This project focuses on predicting the prices of second-hand cars using data science techniques and deploying it using Django for the backend and HTML5, Bootstrap5, and CSS for the frontend.
The primary objective of this project is to assist both buyers and sellers in determining a fair market price for second-hand cars. By utilizing machine learning algorithms, potential buyers can make informed decisions when purchasing a used car, while sellers can accurately price their vehicles for sale. The project also includes a user-friendly frontend interface developed using Django, HTML5, Bootstrap5, and CSS.
The dataset used for this project comprises information about various second-hand cars, including features like car model, year of manufacture, mileage, fuel type, transmission type, owner type, and more. It is sourced from reliable sources such as online car marketplaces and classified ads.
Before training the machine learning model, the dataset undergoes preprocessing steps such as handling missing values, encoding categorical variables, scaling numerical features, and addressing outliers. This ensures the data is clean and suitable for training a predictive model.
Several regression algorithms are explored and compared to develop an effective price prediction model.
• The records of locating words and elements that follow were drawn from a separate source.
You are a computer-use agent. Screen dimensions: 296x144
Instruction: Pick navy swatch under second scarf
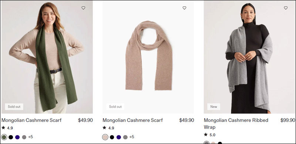pos(119,137)
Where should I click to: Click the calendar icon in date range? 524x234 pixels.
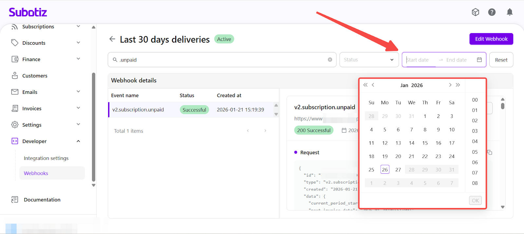479,60
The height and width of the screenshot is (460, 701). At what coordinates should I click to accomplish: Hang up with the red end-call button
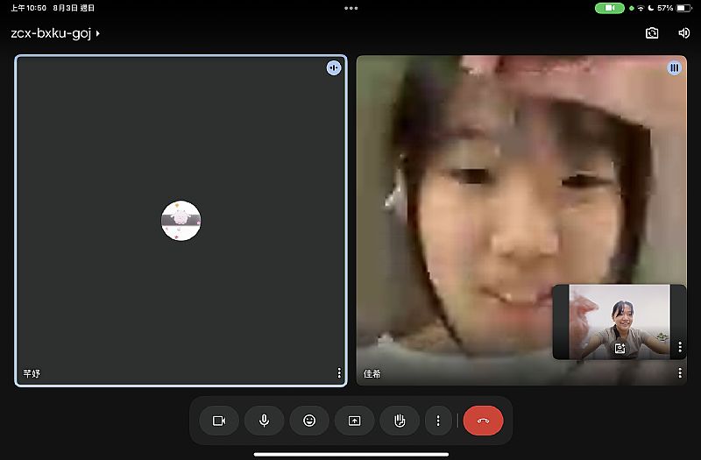coord(483,421)
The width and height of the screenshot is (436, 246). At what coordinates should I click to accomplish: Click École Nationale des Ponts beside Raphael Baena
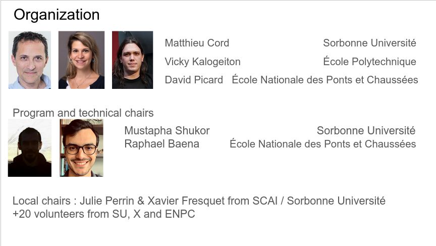322,143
Commonly used regression techniques such as Linear Regression, Decision Tree Regression, Random Forest Regression, and Gradient Boosting Regression are considered. Hyperparameter tuning is performed to optimize the performance of the selected model.
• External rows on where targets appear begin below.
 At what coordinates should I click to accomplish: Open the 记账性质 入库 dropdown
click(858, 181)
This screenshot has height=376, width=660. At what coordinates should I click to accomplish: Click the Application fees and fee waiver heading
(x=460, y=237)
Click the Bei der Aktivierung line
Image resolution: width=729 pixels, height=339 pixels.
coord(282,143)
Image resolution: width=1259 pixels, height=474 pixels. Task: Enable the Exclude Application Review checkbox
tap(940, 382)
The frontend of the application is developed using Django, HTML5, Bootstrap5, and CSS. The interface provides users with a form where they can input the features of a second-hand car, such as car model, year of manufacture, mileage, fuel type, transmission type, etc. Upon submission, the predicted price is displayed to the user.
The project is deployed using Django for the backend and HTML5, Bootstrap5, and CSS for the frontend. It can be accessed through a web browser, allowing users to utilize the price prediction functionality seamlessly.
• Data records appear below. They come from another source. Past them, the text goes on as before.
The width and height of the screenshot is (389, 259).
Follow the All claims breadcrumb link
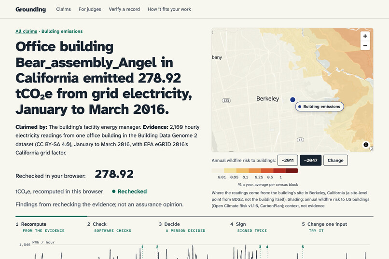pos(26,31)
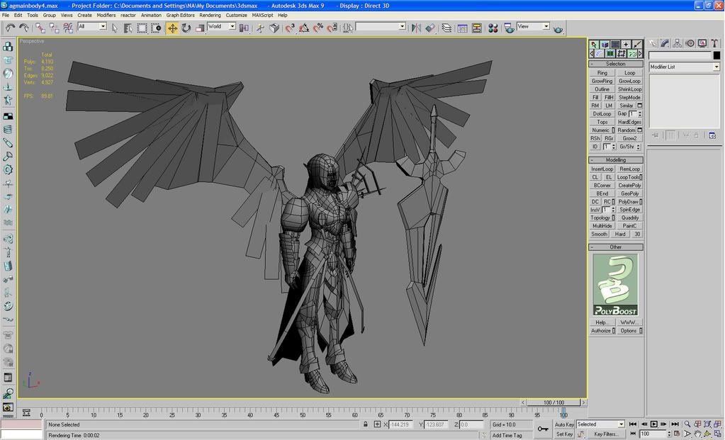
Task: Open the World reference coordinate dropdown
Action: pos(232,26)

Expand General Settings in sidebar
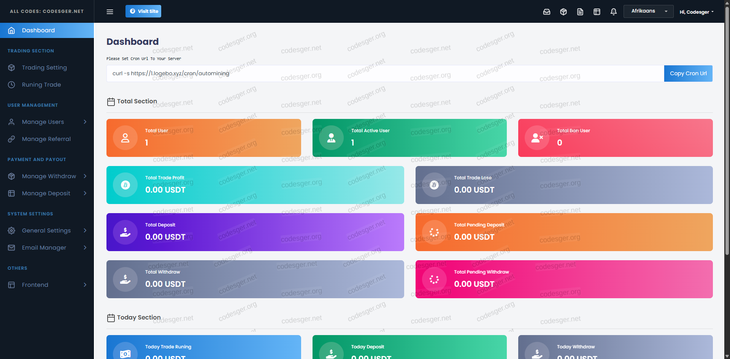point(47,231)
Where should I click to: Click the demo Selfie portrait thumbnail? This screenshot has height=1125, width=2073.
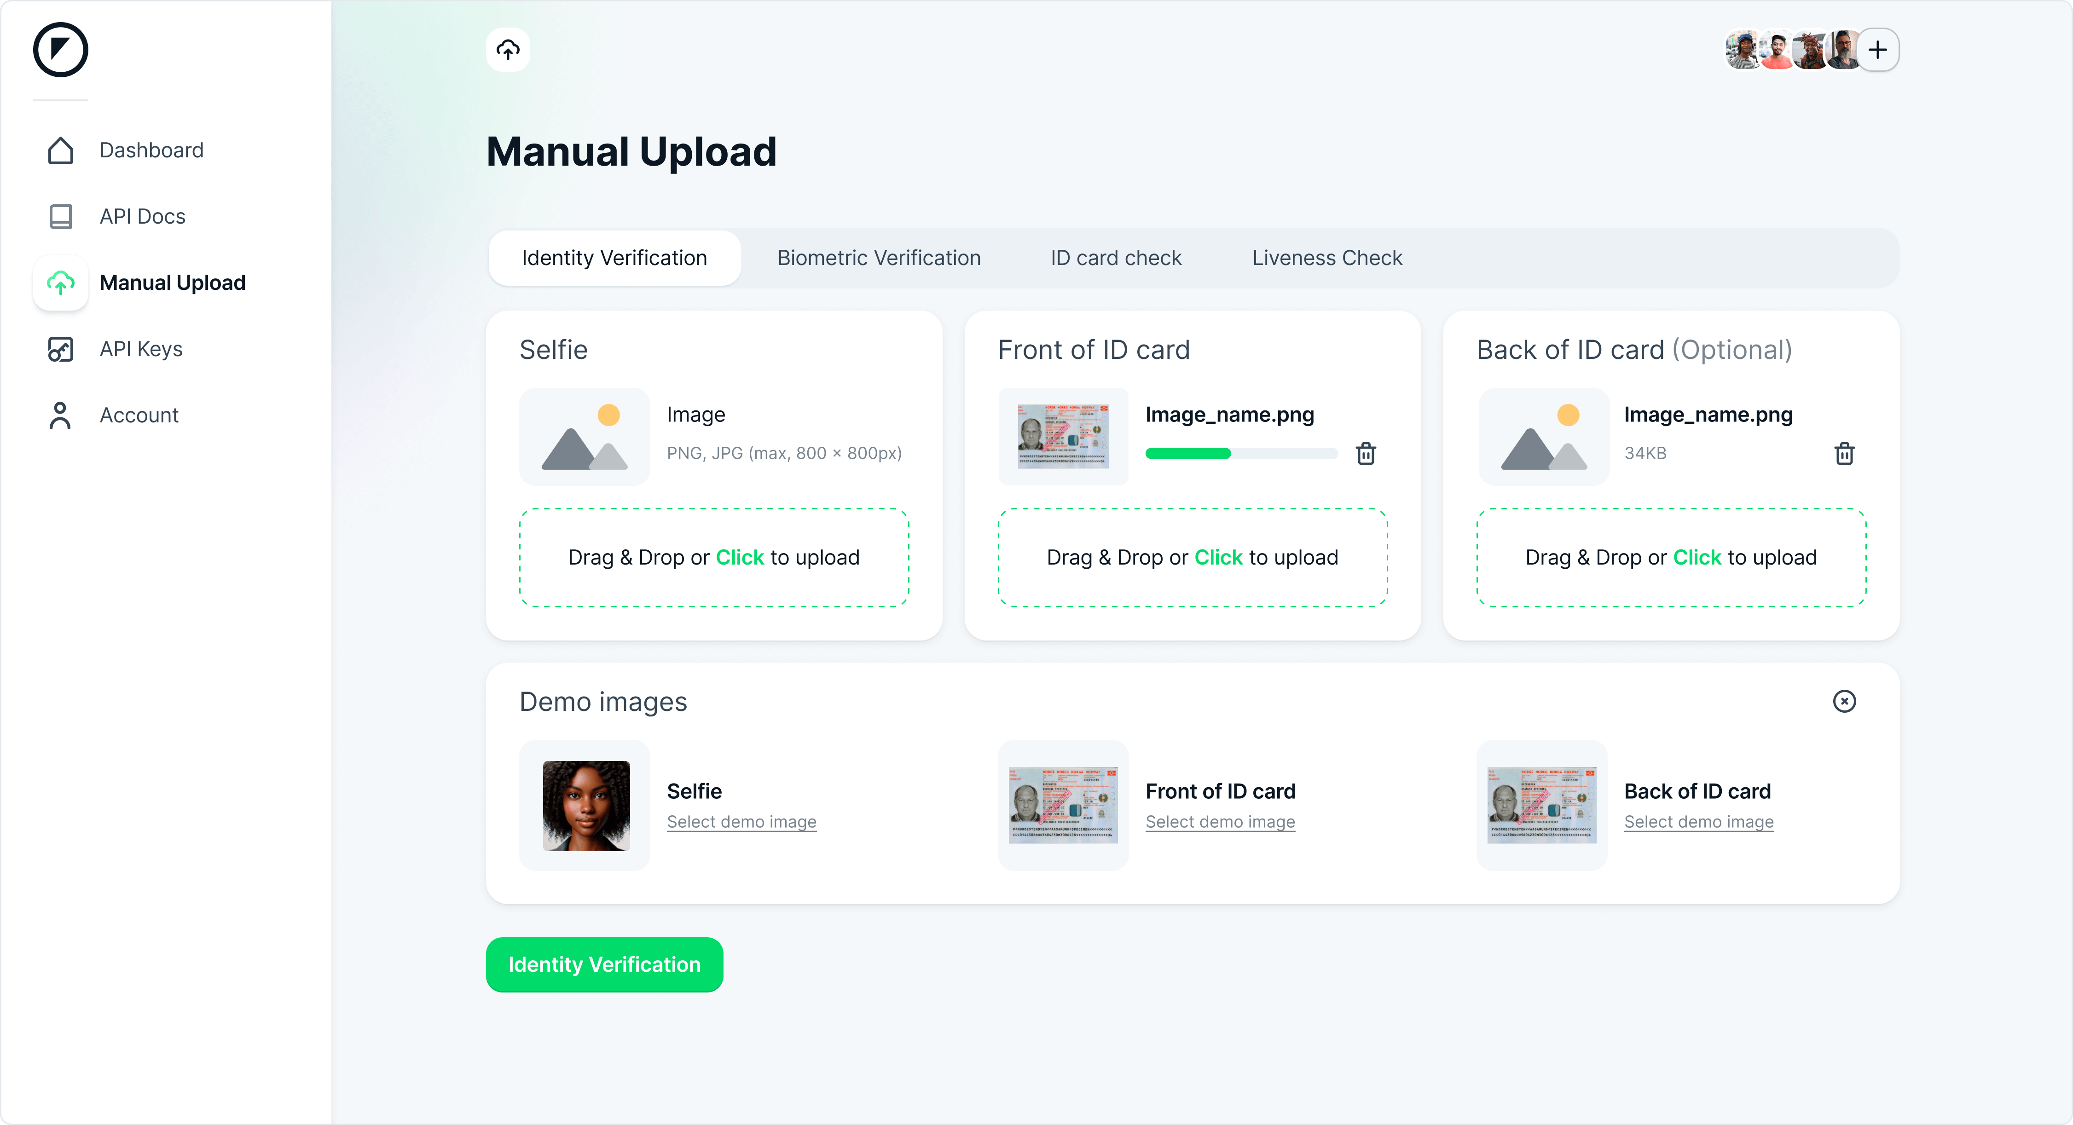click(x=586, y=806)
The Second Hand Car Price Prediction project, with its frontend developed using Django, HTML5, Bootstrap5, and CSS, aims to provide valuable insights into the pricing of used cars, benefiting both buyers and sellers in the automotive market. By employing data science techniques and machine learning algorithms, this project contributes to making the process of buying and selling second-hand cars more transparent and efficient.